I’ll take the RedHawks in the MAC, which if it comes to pass would mark the first time since 2006-07 they won a league crown. Former Xavier coach Travis Steele has found a groove here, and this season’s team has a pleasurable mix of high-end mid-major freshman talent and dependable experience. Guard Peter Suder (team-leading 13.7 ppg, 4.9 rpg, 3.8 apg) thrives off connectivity with his teammates. Suder, Evan Ipsaro and Eian Elmer will be the core in Oxford, Ohio.


96. Northern Iowa

I nearly took Bradley (which is coming off 76 wins in the past three seasons, its best run since Hersey Hawkins was a national player of the year at the Missouri Valley school in the late 1980s), but UNI has too much returning not to give Ben Jacobson’s squad the nod.

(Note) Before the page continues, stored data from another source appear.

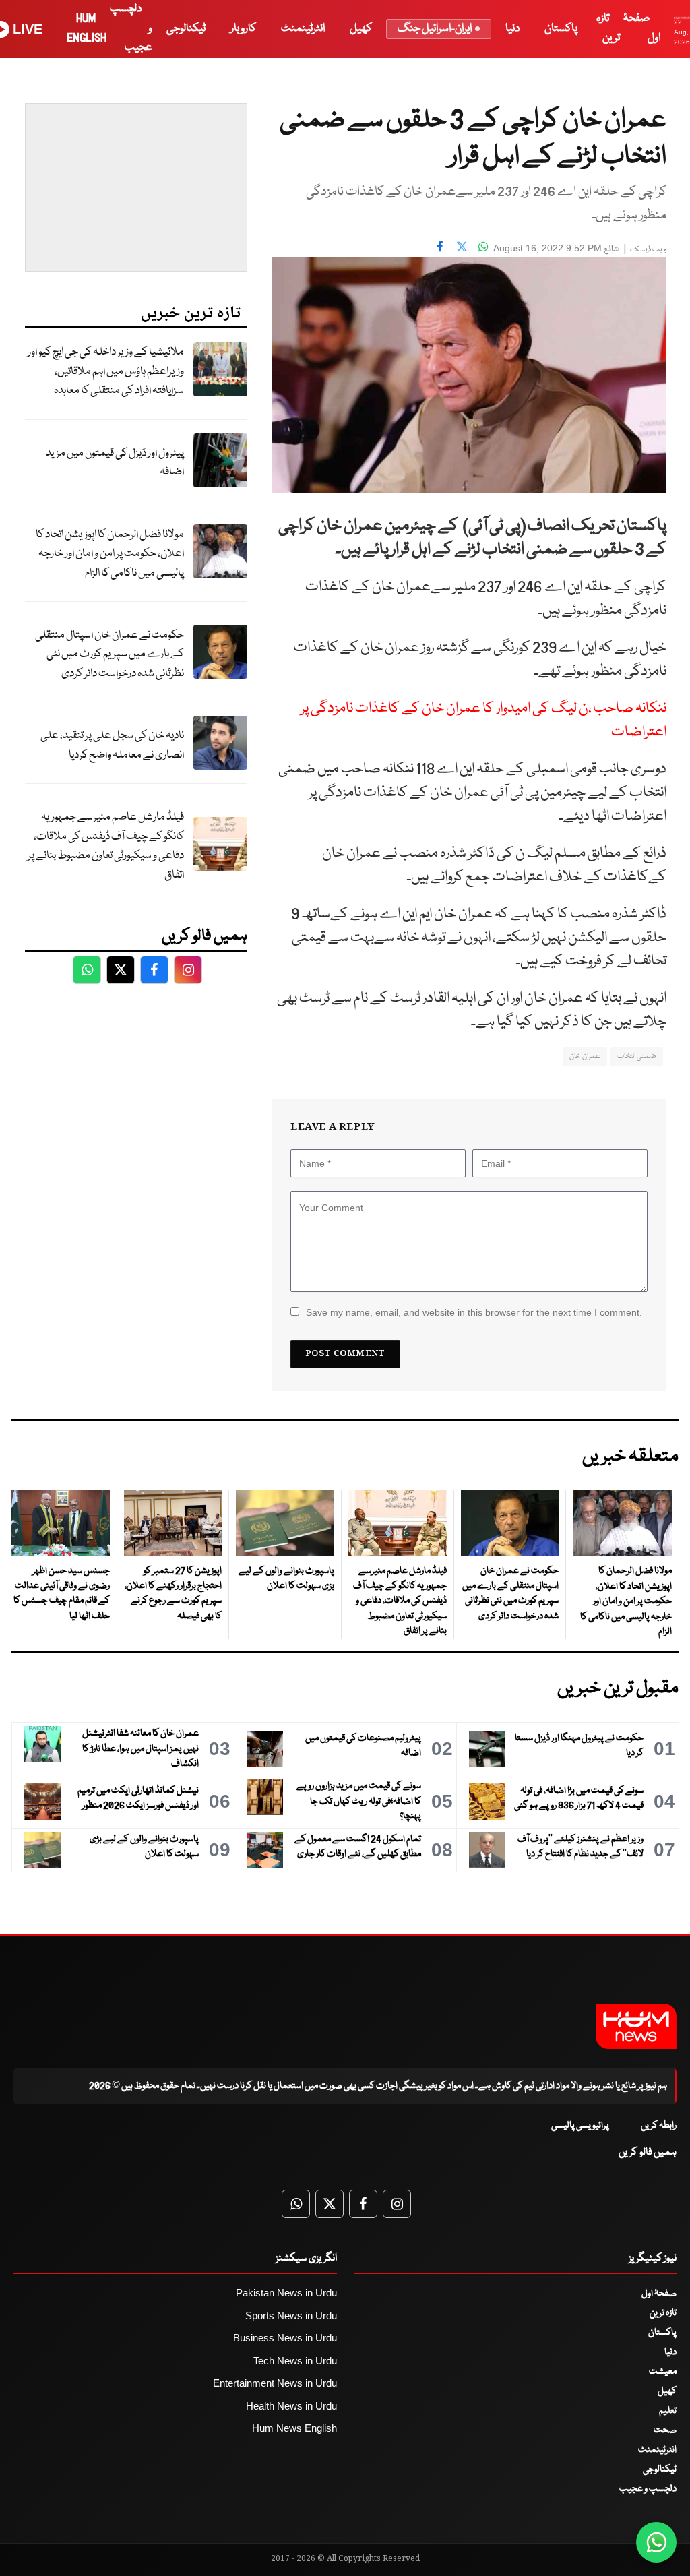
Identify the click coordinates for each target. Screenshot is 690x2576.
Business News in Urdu (285, 2337)
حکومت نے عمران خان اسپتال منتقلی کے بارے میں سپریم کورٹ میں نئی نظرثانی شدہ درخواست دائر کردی (109, 654)
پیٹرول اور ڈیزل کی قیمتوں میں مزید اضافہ (115, 463)
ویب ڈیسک (648, 249)
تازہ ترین (663, 2313)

UNI returns, by far, the highest percentage of its players in the Valley. Watch for senior guard Trey Campbell to make a push for MVC POY. With Belmont my projected champ, it was mandatory to get a second MVC team in the top 100. The conference always squeezes at least two teams into this echelon, if not more.


97. Nevada

Might not seem like it, but this is sort of a swing of faith. The Wolf Pack have finished top-100 at KenPom in five of the previous six seasons under Steve Alford (overall finishing average in Alford’s time: 78.5). So, despite bringing back the third-fewest overall minutes in the Mountain West and losing his top five scorers, I’ll give Alford the benefit of the doubt and sneak Nevada onto the list here. Look for Tyler Rolison to be a breakout MW guy, with Elijah Price and Corey Camper bursting onto the scene as key portal pickups.


98. James Madison

Preston Spradlin is one of the sharpest young minds in mid-major coaching. After successfully navigating the low-end of the sport at Morehead State, he walked into the JMU job a season ago and won 20 games. Now he brings back F Eddie Ricks and G Justin Taylor to combine with some high-end mid-major transfers in Brad Douglas (who’ll run point) and Cliff Davis (who made 100-plus 3-pointers the past two seasons while at UTRGV). The Dukes also have a former top-150 recruit at power forward in Justin McBride and a former top-100 recruit in Ike Cornish. If all are healthy, this is the best team in the Sun Belt.


99. Tulane

The Green Wave have American Conference preseason player of the year Rowan Brumbaugh, a venturesome redshirt junior guard who is the most accomplished player back in the league. He’ll be back along with senior guard Asher Woods, giving Ron Hunter’s team a good base — and there are still a handful of role players from last season still in play in New Orleans. Hunter should have his best two-year run since arriving at Tulane in 2019.


100. Colorado State

A coaching change (Niko Medved left for Colorado, making way for March Madness legend Ali Farokhmanesh to get promoted) will probably lead a downswing for the Rams, but I’ve got faith that the Mountain West can again produce at least six top-100 teams. The issue is the departure of 50 points per game in the form of Nique Clifford, Jalen Lake, Kyan Evans and Jaylen Crocker-Johnson. It’s possible — even probable — that Farokhmanesh winds up starting four transfers alongside the best returnee, Rashaan Mbemba (7.0 ppg, 3.6 rpg). The success could rely on Josh Pascarelli (15.9 ppg at Marist) in the backcourt and Jevin Muniz (10.6 ppg at FGCU). Former four-star Carey Booth is now campus here as well. Is this the spot where he can thrive?


And 1: UAB

This is a swing, because UAB underwent a total rebuild after losing every scholarship player. So why am I still logging on to endorse ’em? Because one of the most reliable mid-major coaches in the country lives in Birmingham. This is Year 6 for Andy Kennedy with the Blazers, and did you know UAB has averaged 25.0 wins the past five years under his tutelage? Average KenPom finish: 81st. I can’t keep the Dragons out of the Top 100 And 1 with that kind of track record. UAB takes a massive hit with the loss of Yaxel Lendeborg (who, along with Cooper Flagg, were the only players to lead their team in every statistical category a season ago) to Michigan.